We have tried ALL sorts of things to make bed seem like a good place to be. We came up with something that worked like a charm for Jaci but not Zachary. If they sleep in their bed every night of the week, they can sleep anywhere they want on Tuesday nights. Why Tuesday nights? Dunno. It just seemed like a good night. Jaci has slept in a *tent* under the dining room table, in our bed (then was moved to hers) and under chairs. Her favorite spot? The green couch - because it's comfy.

WHAT????? (shrugs shoulders)

But alas - as all of you veteran parents know, each child is different. (insert ominous music for those who are planning on having more than one child, but as of yet do not.) I have heard it and said it until the cows came home, but it really is true.

Which brings me to our son that is filled with so much joy and laughter. Nothing - and I repeat - nothing worked. Bedtime always seemed to end with so much frustration for me and Brent and our Zachinator.

Our parenting style is might be a little different from some. We're not super-quick to spank, in fact rarely do so. The offense has to be horrible to garner that response from us. We're also too tenderhearted to leave our children sobbing themselves to sleep in their bedrooms. Only once have we tried the *cry-it-out* method with Jaci. She was six months and I'll never ever forget it. That incident is forever etched in my mind. I was sobbing in the other room and Brent was close to tears himself. Horrible. It's not for us.

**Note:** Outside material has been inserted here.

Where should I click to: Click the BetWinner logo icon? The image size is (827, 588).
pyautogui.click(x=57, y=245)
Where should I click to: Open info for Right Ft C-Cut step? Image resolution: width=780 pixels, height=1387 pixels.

So - I don't know. You might be thinking that we made this all too hard on ourselves and can come up with a bunch of easy-peasy solutions. Maybe. But it's us. And they're our children.

Usually... after what felt like f.o.r.e.v.e.r we (cough-Brent) always caved and our little guy ended up falling asleep on the floor (which is what he wanted all along), after which he got moved to his bed. The tail was definitely wagging the dog!

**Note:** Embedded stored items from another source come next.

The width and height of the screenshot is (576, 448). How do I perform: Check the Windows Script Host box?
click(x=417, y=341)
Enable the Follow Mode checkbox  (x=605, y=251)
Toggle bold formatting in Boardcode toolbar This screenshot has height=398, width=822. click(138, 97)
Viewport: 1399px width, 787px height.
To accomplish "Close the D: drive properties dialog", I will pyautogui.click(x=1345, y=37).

I heard once that you want to keep the little things little and the big things big. I have also heard that if it doesn't really matter, don't make it matter. Sleeping on the floor seems harmless... but I didn't want them to do it! For very practical reasons of course.

Drool... don't really want it on my carpet. Have ya'll looked at your pillows lately? 'nuff said.

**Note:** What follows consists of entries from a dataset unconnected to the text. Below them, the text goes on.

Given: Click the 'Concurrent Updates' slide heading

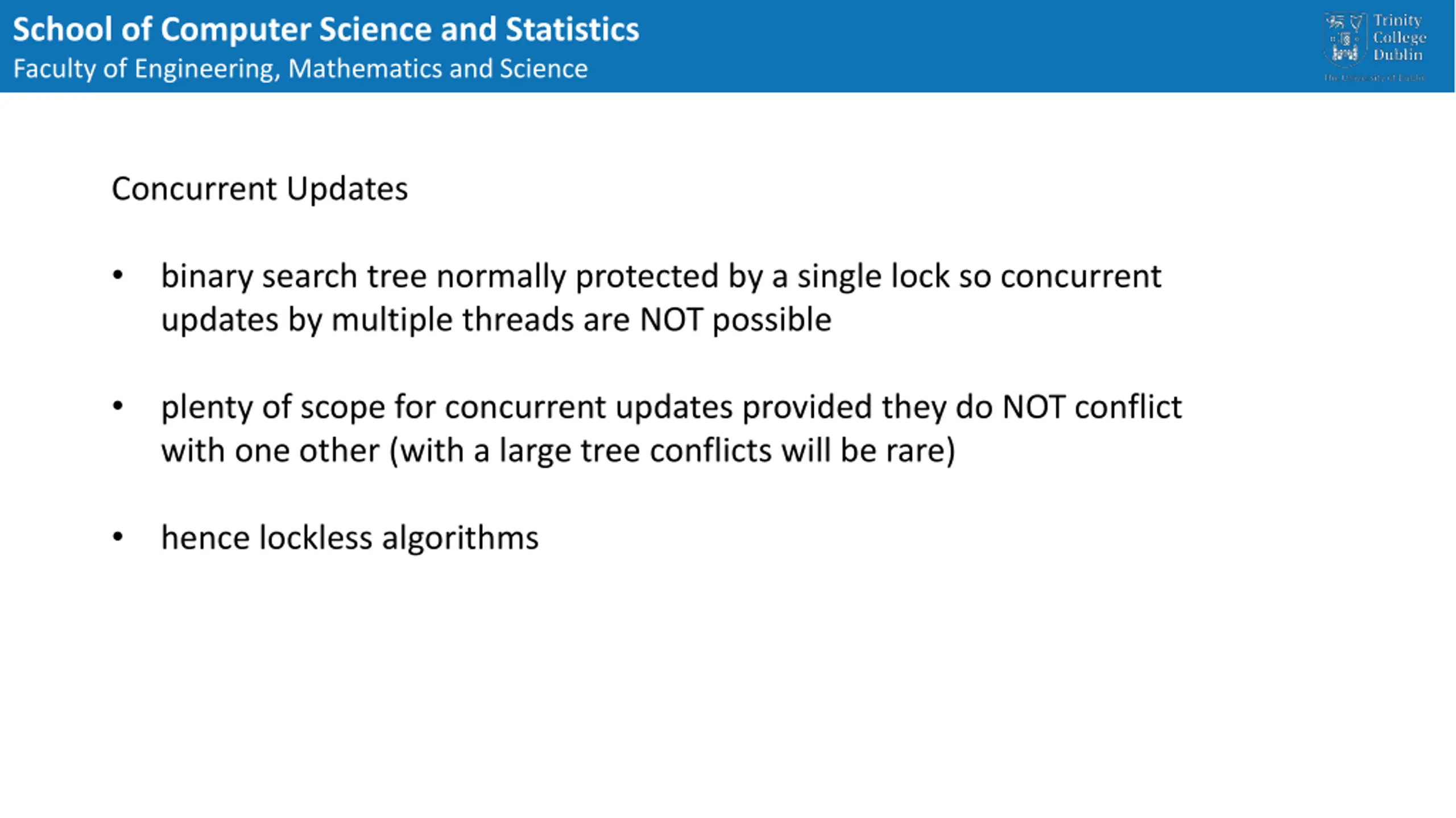Looking at the screenshot, I should point(259,189).
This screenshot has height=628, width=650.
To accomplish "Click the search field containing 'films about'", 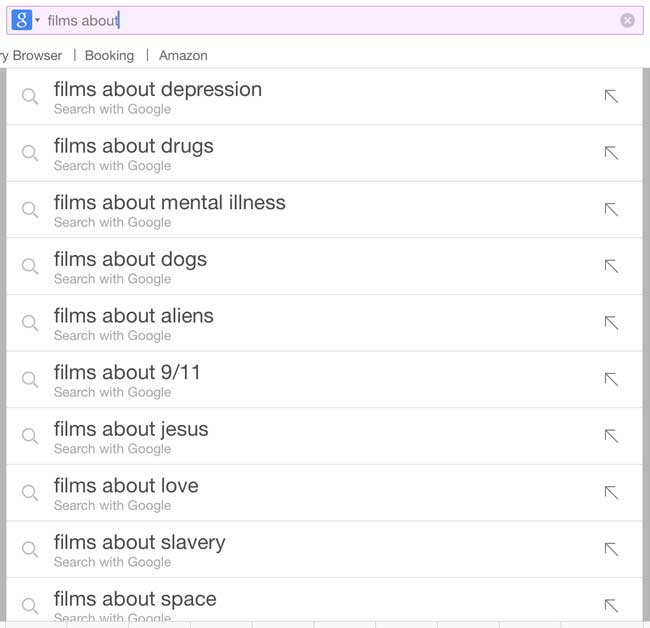I will (330, 20).
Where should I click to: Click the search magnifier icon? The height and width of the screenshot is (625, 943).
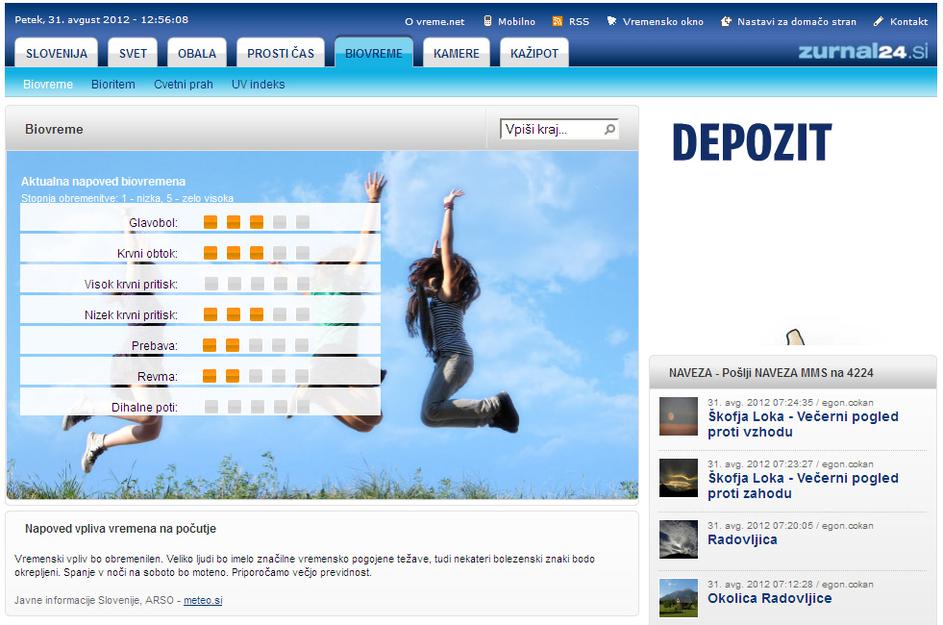coord(609,129)
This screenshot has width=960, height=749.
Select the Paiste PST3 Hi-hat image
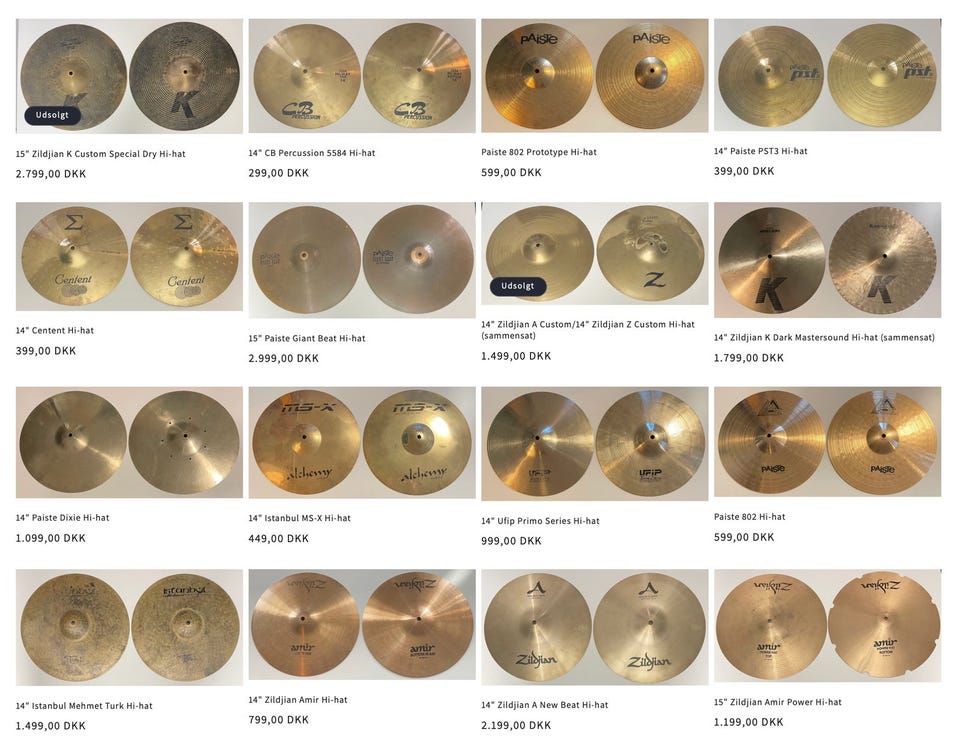click(827, 75)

Pee... don't want it on my carpet. Our children have never had bed-wetting problems, but there has been the occasional accident... okay, maybe it was just once. But still - it could happen again! And, the frugal mamma I am doesn't want to see her expen$ive, non-vinyl, non-crinkly waterproof mattress pad that she was so happy to find not be able to do the thing it was made to do.

Vomit... REALLY don't want it on my carpet. It's bad enough scooping the icky sheets off the bed and throwing them in the washer. I don't particularly enjoy scrubbing vomit out of the carpet. (shudders at the thought)

Good reasons, right? I think so, and therefore, to me - it matters.

Which brings me to the point of my blog and the reason for the title.

This thought kept niggling in the back of my mind that we have to have something that has a bite to it. I had this idea I thought would work, but I wasn't ready to make the idea work. Isn't that terrible? I had to gear up in my mind and get ready for the battle that was sure to come. I had to *train* myself, in other words.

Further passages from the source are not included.